**GOAL**
Reproduce word for word the stretch of the Seidel aberration page below from "The Seidel Aberrations are" through "ideal nonaberrated image.".
--- begin QUOTED PASSAGE ---
Seidel Aberration Imaging

Introduction

The purpose of this page is to demonstrate how the Seidel Aberrations affect image quality. Unlike the other parts of this website, this is an offline/noninteractive demonstration due to the immense processing power required to perform each simulation.

Method

The Seidel Aberrations are specified using three subscripts, where each subscript is the power of each of the wavefront power series expansion terms: $$W_{ijk} = H^{i}\rho ^{j}\cos ^{k}\theta$$ The image is generated using the superposition integral $$I(x,y) = \iint_{-\infty }^{\infty }G(x,y)\left | \Im^-1 (P(-\lambda zf_U, -\lambda z f_V)) \right |^2dxdy$$ where $P(-\lambda zf_U, -\lambda z f_V)$ is the pupil function $$P(x_p, y_p) = circ\left ( \frac{\sqrt{x_p^2 + y_p^2}}{r_{xp}} \right )e^{-ikW(x_p,y_p)}$$ and $G(x,y)$ is the ideal nonaberrated image.
--- end QUOTED PASSAGE ---
--- begin DATASET ENTRIES ---
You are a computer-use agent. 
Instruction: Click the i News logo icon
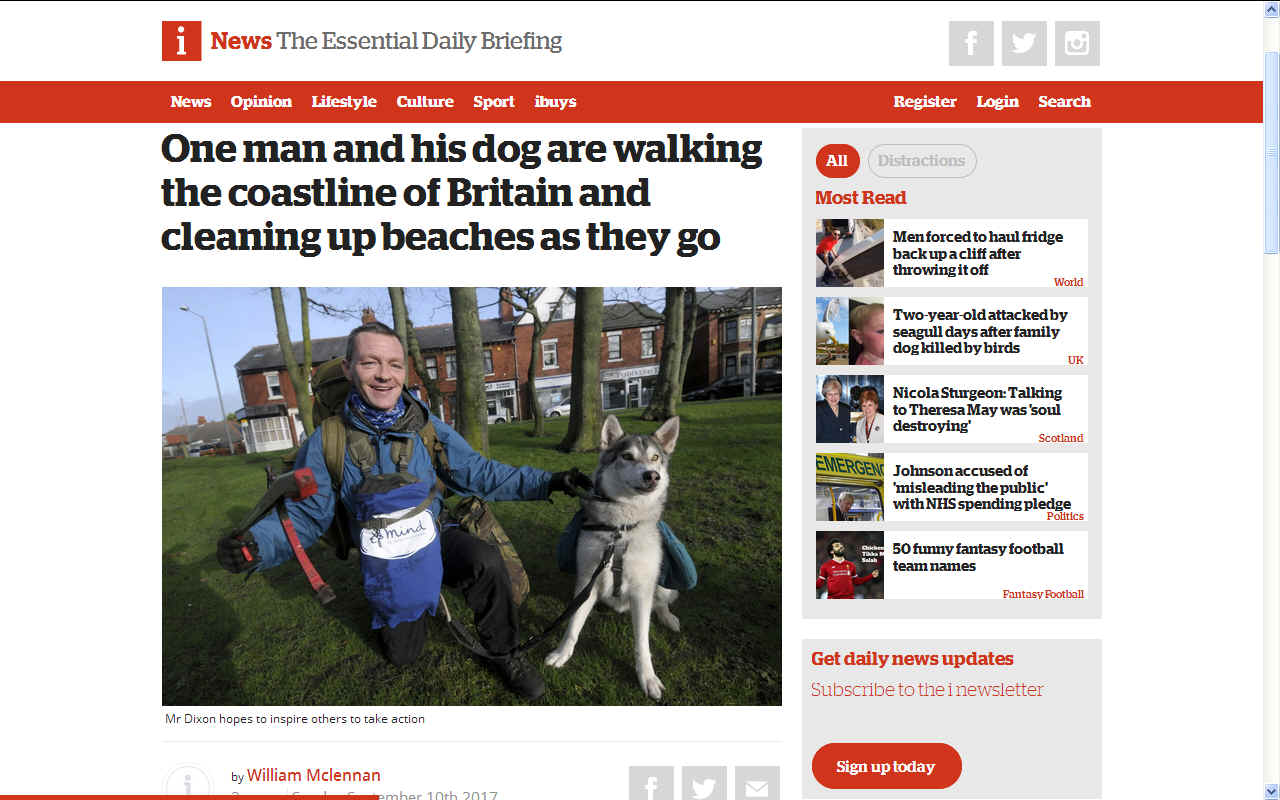click(x=181, y=41)
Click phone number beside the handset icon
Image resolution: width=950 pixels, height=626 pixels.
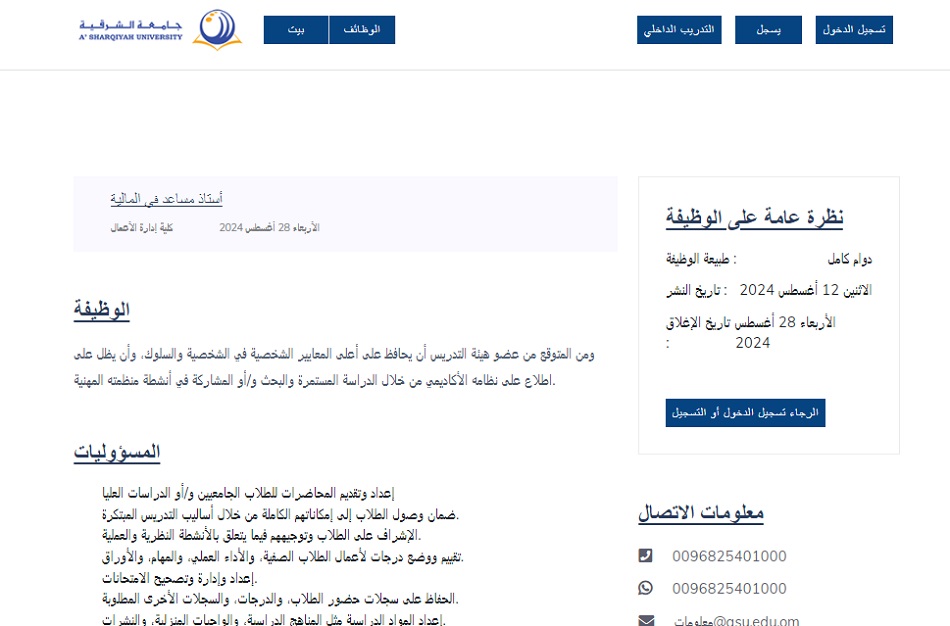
--- end DATASET ENTRIES ---
**RESPONSE BELOW**
The Seidel Aberrations are specified using three subscripts, where each subscript is the power of each of the wavefront power series expansion terms: $$W_{ijk} = H^{i}\rho ^{j}\cos ^{k}\theta$$ The image is generated using the superposition integral $$I(x,y) = \iint_{-\infty }^{\infty }G(x,y)\left | \Im^-1 (P(-\lambda zf_U, -\lambda z f_V)) \right |^2dxdy$$ where $P(-\lambda zf_U, -\lambda z f_V)$ is the pupil function $$P(x_p, y_p) = circ\left ( \frac{\sqrt{x_p^2 + y_p^2}}{r_{xp}} \right )e^{-ikW(x_p,y_p)}$$ and $G(x,y)$ is the ideal nonaberrated image.